In the beginning, there was only a vibration. From that vibration, forms emerged. Those forms took on structure, became more defined, and eventually crystallised into language. But by the time language appeared, it had already multiplied into countless languages. And with the rise of many languages came a new problem: the inability to fully capture meaning. One word began arguing with another word, meanings collided, and slowly everything started to crumble—just as language crumbles when it loses clarity.

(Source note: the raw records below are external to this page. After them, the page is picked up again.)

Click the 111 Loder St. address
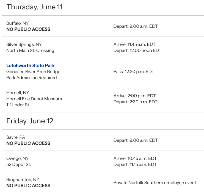tap(18, 105)
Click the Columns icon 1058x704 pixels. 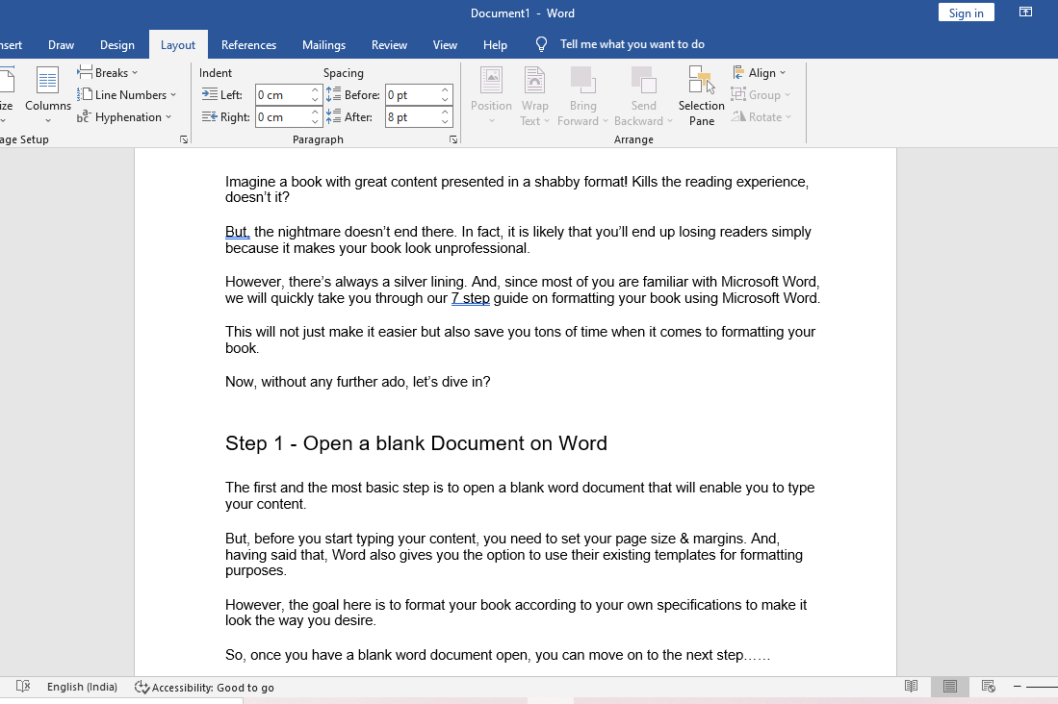coord(48,82)
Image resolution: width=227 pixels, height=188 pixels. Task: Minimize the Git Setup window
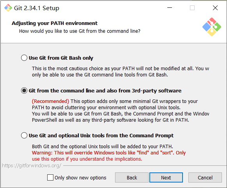tap(170, 8)
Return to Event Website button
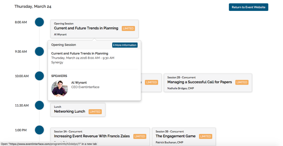 click(249, 7)
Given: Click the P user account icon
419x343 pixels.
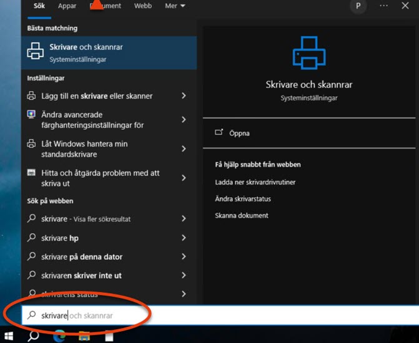Looking at the screenshot, I should coord(358,6).
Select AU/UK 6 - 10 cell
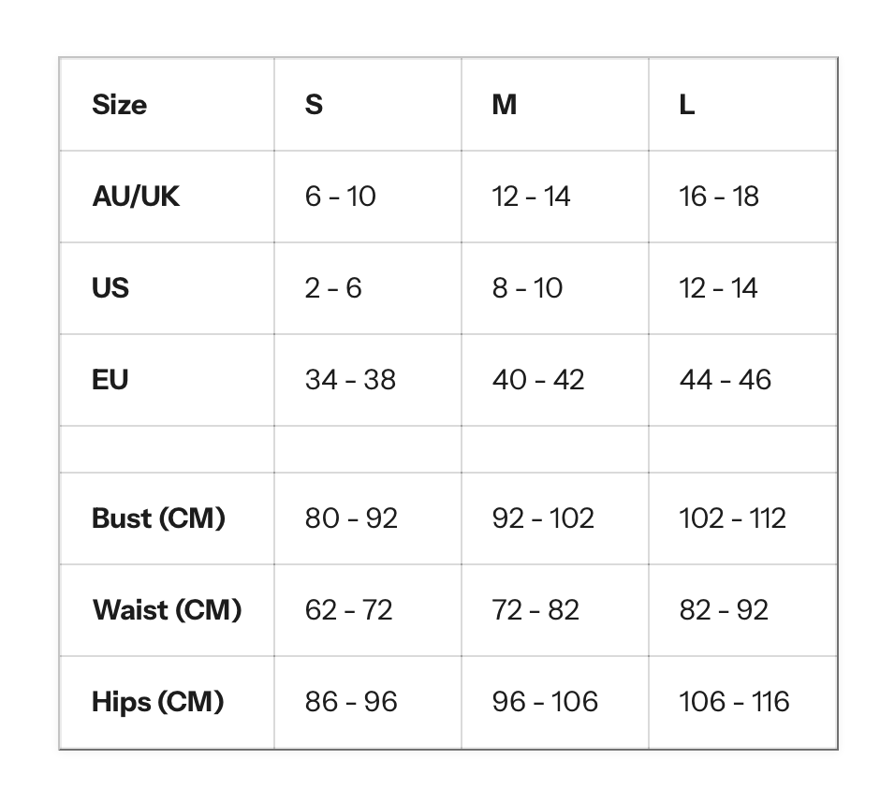This screenshot has height=803, width=880. pyautogui.click(x=368, y=197)
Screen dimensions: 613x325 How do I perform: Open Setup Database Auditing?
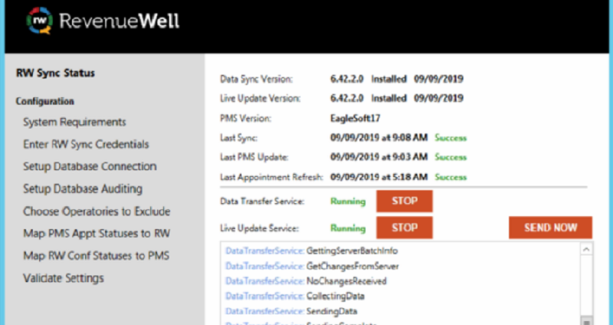point(83,189)
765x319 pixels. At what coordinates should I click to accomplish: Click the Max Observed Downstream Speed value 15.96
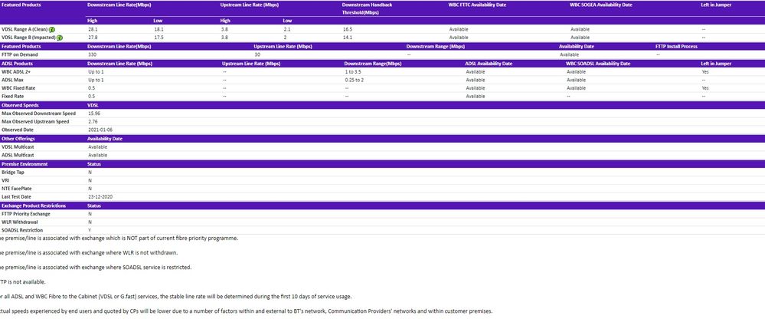pos(95,113)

This is the essence of Babel Historia, the story of Babel, and the story of Chudur. But in Chudur, I wanted to reinterpret the symbolism. In traditional depictions of Babel, the collapse is shown literally: a palace or tower falling apart. But what truly collapses is not a palace—it is meaning itself. When words multiply without clarity, meaning dissolves. And when language collapses, misunderstandings bloom. When misunderstanding blooms, conflict and war follow. What is truly crumbling is not Babel as an architectural structure, but humanity—our shared psychic center, our belief in goodness.

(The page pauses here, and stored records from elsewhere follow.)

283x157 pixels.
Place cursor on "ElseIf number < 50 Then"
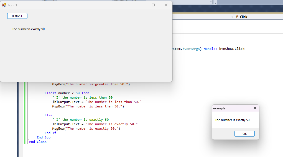click(x=67, y=93)
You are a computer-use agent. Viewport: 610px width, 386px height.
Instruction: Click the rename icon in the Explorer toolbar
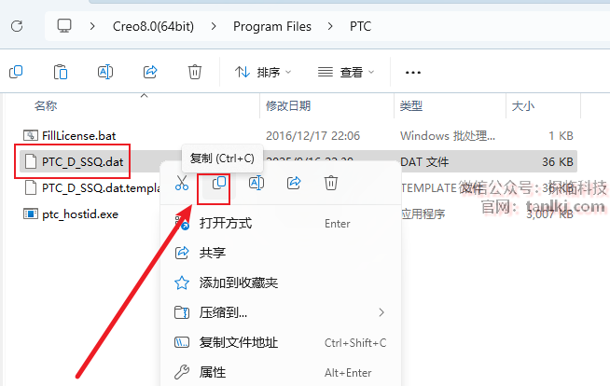[105, 72]
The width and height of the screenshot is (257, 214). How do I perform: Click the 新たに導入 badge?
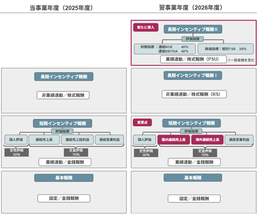pos(146,27)
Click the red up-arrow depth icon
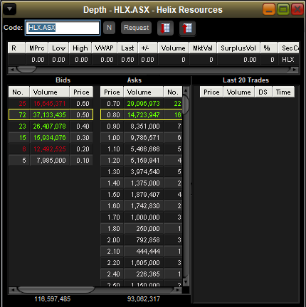 pos(187,28)
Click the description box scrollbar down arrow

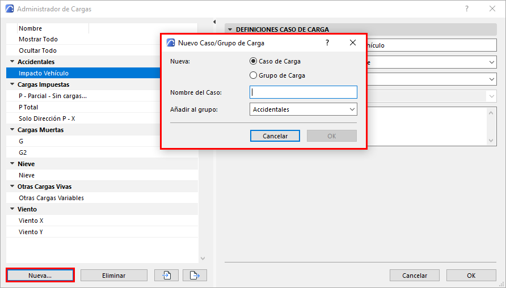pos(491,140)
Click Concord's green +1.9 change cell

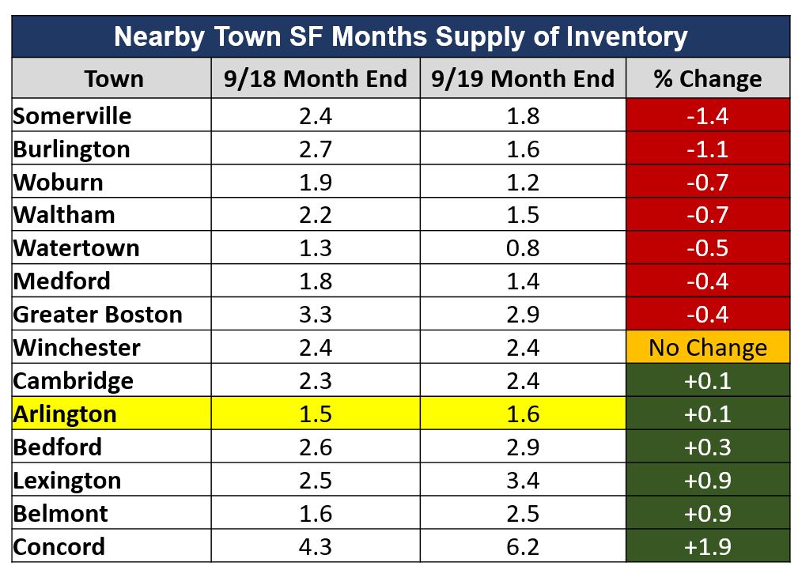(x=707, y=547)

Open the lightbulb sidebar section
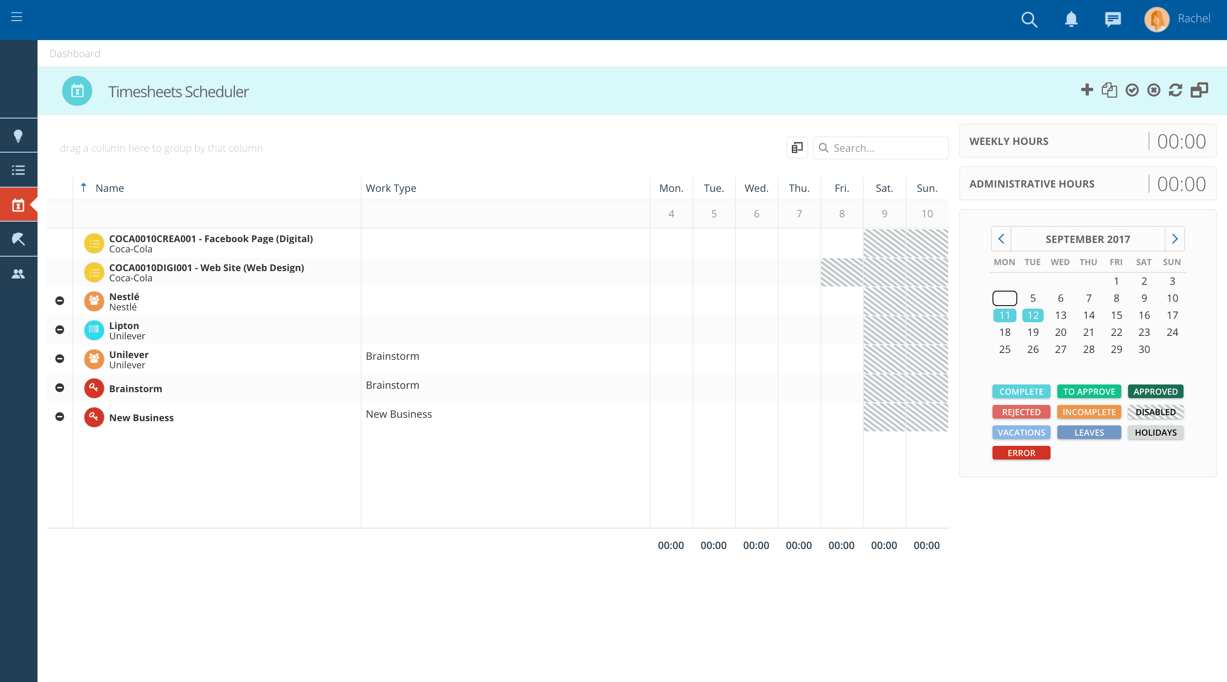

So I thought the imagery could be reimagined through the metaphor of language itself. Language is like water: when it is pure, it nourishes life; when polluted, it spreads disease. Yet water has a unique quality—it cannot be compressed. Its essence is irreducible. This quality mirrors the purity of the original vibration, the source of language.

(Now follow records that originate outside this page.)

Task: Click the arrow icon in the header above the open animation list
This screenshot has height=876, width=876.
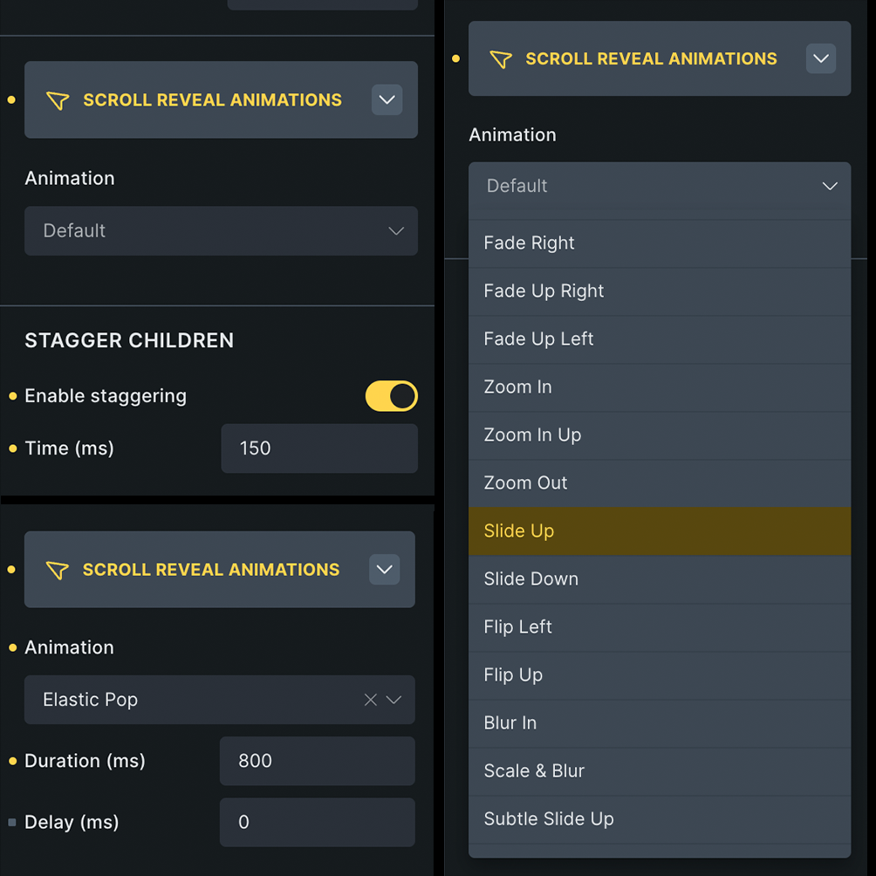Action: [501, 59]
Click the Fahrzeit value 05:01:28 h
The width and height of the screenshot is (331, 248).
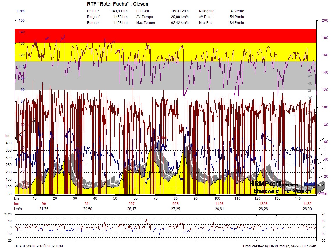(180, 11)
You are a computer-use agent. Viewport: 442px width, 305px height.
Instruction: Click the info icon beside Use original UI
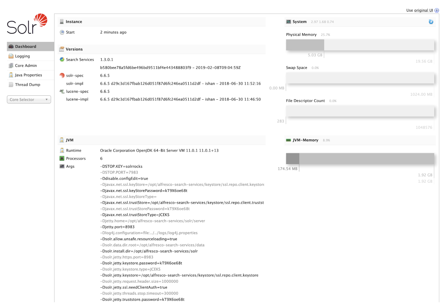coord(437,10)
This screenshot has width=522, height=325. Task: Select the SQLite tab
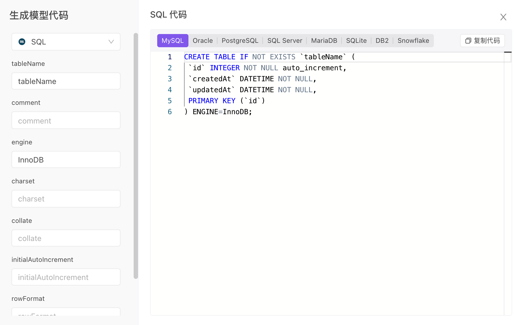click(356, 41)
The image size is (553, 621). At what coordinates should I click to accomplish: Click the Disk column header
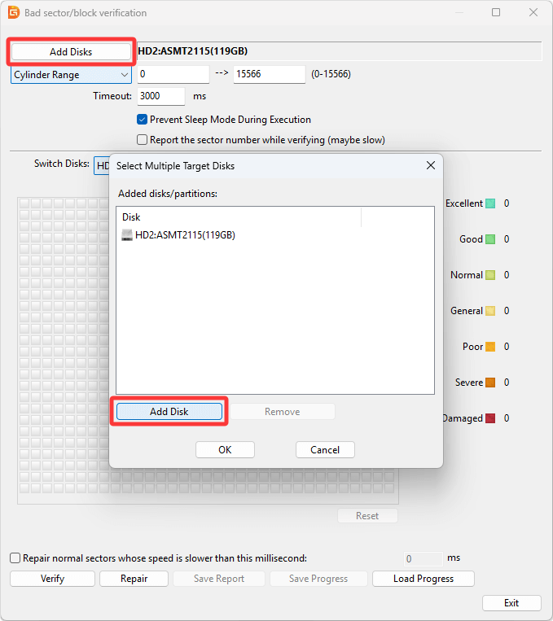tap(239, 217)
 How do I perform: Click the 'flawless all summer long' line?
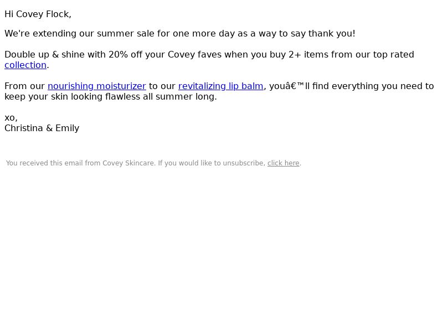pos(161,97)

Thus, I imagined the essence of the Babel castle not as stone, but as water—fluid, ungraspable, yet foundational. And water, in tantric symbolism, appears in the form of the Dorje, the Vajra. Vajra literally represents the body, the indestructible essence of an individual.
So the story of Babel is, ultimately, the story of each individual. Babel is not a distant tower; it is the inner Vajra—your individuality—struggling under the weight of fragmented language, misunderstanding and conflict. The collapse is not architectural; it is human. And the rebuilding must begin with the purity of the original vibration.